This picture shows the base of the Steam Juicer. It is filled 3/4 full of water and put on the burner. It has a wonderfully thick bottom and is great for roasting or cooking down salsas, etc., but for the steam juicing purposes, all it does is hold the water that will be heated to steam.
Next, the reservoir is placed on top of the water pot. This will collect the juice from the fruit. You can see a hose coming out of the side of the reservoir. This works as a siphon and when your juice is ready you simply squeeze the clamp open and juice will pour into the jar.In case you were wondering what the inside of the reservoir looked like, here it is.
Next, send out the boys to fill the 3rd level of the Steam Juicer. It is called a basket. It is full of holes in the sides. Rinse your fruit (stems and all) and place basket on top of the reservoir.
Place the Lid on top of the steam juicer and, on high heat, set your time for 1 hour. After the timer goes off, pull off burner for 15 minutes or so to allow juices to finish flowing. Fill your sterilized jars to almost 1/8 inch head space and seal with sterilized lids. Because this juice has been steamed, and steam is hotter than boiling water, there is not a need to hot bath your juice. Let the jars cool and then label. If you are making grape juice, mix 1 quart of water to 1 quart of grape juice. Add sugar to taste. Pretty simple! Now, in the case of my crabs, I use the juice to make jellies, crabapple pepper jelly and pancake syrup. The crabapple juice can be boiled to gelling point with sugar (no pectin necessary) to make wonderful jellies.

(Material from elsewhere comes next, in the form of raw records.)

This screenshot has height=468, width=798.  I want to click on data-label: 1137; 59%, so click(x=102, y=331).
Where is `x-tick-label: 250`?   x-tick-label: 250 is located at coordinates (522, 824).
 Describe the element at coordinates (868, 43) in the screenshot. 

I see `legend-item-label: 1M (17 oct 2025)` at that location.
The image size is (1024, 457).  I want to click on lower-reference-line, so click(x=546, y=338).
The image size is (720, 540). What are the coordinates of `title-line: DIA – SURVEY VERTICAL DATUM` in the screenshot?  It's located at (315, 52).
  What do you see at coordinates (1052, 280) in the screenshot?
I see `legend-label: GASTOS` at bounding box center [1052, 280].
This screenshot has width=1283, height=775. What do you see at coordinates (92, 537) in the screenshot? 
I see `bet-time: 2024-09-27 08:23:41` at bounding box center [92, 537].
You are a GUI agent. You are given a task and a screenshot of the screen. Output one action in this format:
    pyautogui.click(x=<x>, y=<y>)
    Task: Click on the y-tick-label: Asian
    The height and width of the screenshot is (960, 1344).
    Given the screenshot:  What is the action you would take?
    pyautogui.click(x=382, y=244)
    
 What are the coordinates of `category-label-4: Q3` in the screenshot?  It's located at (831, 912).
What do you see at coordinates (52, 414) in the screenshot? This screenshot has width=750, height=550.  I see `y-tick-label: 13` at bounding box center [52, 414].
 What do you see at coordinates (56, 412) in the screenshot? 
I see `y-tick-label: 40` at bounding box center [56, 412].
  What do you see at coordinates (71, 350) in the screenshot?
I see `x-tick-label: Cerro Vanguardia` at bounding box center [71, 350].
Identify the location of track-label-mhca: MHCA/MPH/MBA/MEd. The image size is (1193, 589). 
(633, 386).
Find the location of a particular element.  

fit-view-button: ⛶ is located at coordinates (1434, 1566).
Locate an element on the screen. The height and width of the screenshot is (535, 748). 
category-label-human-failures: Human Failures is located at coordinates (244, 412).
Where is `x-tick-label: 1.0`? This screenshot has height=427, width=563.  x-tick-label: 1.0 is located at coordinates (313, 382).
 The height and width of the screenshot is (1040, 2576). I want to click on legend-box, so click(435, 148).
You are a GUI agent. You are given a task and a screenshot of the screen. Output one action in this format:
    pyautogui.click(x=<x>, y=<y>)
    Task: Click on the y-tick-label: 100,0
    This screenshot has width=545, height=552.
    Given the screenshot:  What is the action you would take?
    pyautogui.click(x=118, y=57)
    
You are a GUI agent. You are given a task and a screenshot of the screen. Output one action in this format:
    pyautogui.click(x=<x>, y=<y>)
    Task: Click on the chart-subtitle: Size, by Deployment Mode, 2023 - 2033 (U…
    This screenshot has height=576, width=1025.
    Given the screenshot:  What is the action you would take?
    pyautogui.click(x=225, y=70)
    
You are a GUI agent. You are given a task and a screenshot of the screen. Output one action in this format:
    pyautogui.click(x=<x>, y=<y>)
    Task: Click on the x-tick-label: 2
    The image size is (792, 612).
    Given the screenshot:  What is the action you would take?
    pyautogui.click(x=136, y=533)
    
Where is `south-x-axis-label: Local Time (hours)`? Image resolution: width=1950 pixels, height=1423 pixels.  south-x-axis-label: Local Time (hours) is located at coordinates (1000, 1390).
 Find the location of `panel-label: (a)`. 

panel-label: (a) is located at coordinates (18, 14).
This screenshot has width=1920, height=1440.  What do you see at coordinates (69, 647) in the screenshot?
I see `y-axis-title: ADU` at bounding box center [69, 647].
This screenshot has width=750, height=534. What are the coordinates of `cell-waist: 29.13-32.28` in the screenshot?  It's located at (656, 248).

I hate waste, and this is what I'm left with after the fruit has been juiced. Seeds, skins and stems. Then one day, I realized that the strainer I have for my kitchen aid that I use to remove seeds from my blackberries, can also remove seeds, skins and stems if I were making apple sauce. (How sad it has taken me this long to figure it out)! Sooooo, I stuck my crabs through my strainer!
Here is my strainer, hard at work. The boys really get into this part because this process makes lots of weird gastro-type noises. Everything gets put through the strainer and all of the stems, seeds and skins exit the strainer into the bowl. In the pot I add brown sugar and spices to taste. The butter is already THICK (and I didn't have to stand there and stir it all day long). The butter is stirred to boiling (you must keep stirring, it is so thick that it will scorch quickly) and then ladled into sterile jars and hot bathed to seal. From one batch I average 6 pints of crabapple juice and 6-7 pints of crabby butter!
(Notice Gummy Bears - Great for keeping Her Royal Higness occupied).